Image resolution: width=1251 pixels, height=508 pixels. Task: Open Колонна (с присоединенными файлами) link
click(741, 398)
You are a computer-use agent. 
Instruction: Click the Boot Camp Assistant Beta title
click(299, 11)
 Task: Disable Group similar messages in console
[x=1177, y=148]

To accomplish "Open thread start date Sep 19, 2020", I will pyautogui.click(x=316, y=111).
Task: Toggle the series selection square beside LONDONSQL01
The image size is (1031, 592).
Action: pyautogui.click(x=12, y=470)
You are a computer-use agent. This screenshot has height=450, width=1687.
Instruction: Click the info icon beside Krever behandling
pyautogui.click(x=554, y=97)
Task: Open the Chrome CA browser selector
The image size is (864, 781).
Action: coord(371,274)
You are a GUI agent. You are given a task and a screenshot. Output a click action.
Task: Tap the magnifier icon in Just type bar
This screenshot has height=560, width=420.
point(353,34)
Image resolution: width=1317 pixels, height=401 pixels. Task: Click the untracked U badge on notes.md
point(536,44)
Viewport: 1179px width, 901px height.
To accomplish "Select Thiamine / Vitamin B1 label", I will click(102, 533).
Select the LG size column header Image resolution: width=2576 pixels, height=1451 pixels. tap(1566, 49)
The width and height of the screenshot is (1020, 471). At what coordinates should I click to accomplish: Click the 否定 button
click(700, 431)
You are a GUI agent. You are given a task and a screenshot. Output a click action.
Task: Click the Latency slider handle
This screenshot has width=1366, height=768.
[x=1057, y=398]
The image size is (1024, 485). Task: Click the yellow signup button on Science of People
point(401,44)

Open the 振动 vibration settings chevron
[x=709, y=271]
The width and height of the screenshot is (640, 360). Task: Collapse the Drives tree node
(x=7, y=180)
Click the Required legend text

—————

(TASK): An exact copy of all the records is the expected answer.

(WORKED SOLUTION):
Image resolution: width=1251 pixels, height=508 pixels. Task: Open Колонна (с присоединенными файлами) link
click(741, 398)
You are a computer-use agent. 
Instruction: Click the Boot Camp Assistant Beta title
click(299, 11)
 Task: Disable Group similar messages in console
[x=1177, y=148]

To accomplish "Open thread start date Sep 19, 2020", I will pyautogui.click(x=316, y=111).
Task: Toggle the series selection square beside LONDONSQL01
The image size is (1031, 592).
Action: pyautogui.click(x=12, y=470)
You are a computer-use agent. This screenshot has height=450, width=1687.
Instruction: Click the info icon beside Krever behandling
pyautogui.click(x=554, y=97)
Task: Open the Chrome CA browser selector
The image size is (864, 781).
Action: coord(371,274)
You are a GUI agent. You are given a task and a screenshot. Output a click action.
Task: Tap the magnifier icon in Just type bar
This screenshot has height=560, width=420.
point(353,34)
Image resolution: width=1317 pixels, height=401 pixels. Task: Click the untracked U badge on notes.md
point(536,44)
Viewport: 1179px width, 901px height.
To accomplish "Select Thiamine / Vitamin B1 label", I will click(102, 533).
Select the LG size column header Image resolution: width=2576 pixels, height=1451 pixels. tap(1566, 49)
The width and height of the screenshot is (1020, 471). At what coordinates should I click to accomplish: Click the 否定 button
click(700, 431)
You are a GUI agent. You are given a task and a screenshot. Output a click action.
Task: Click the Latency slider handle
This screenshot has width=1366, height=768.
[x=1057, y=398]
The image size is (1024, 485). Task: Click the yellow signup button on Science of People
point(401,44)

Open the 振动 vibration settings chevron
[x=709, y=271]
The width and height of the screenshot is (640, 360). Task: Collapse the Drives tree node
(x=7, y=180)
Click the Required legend text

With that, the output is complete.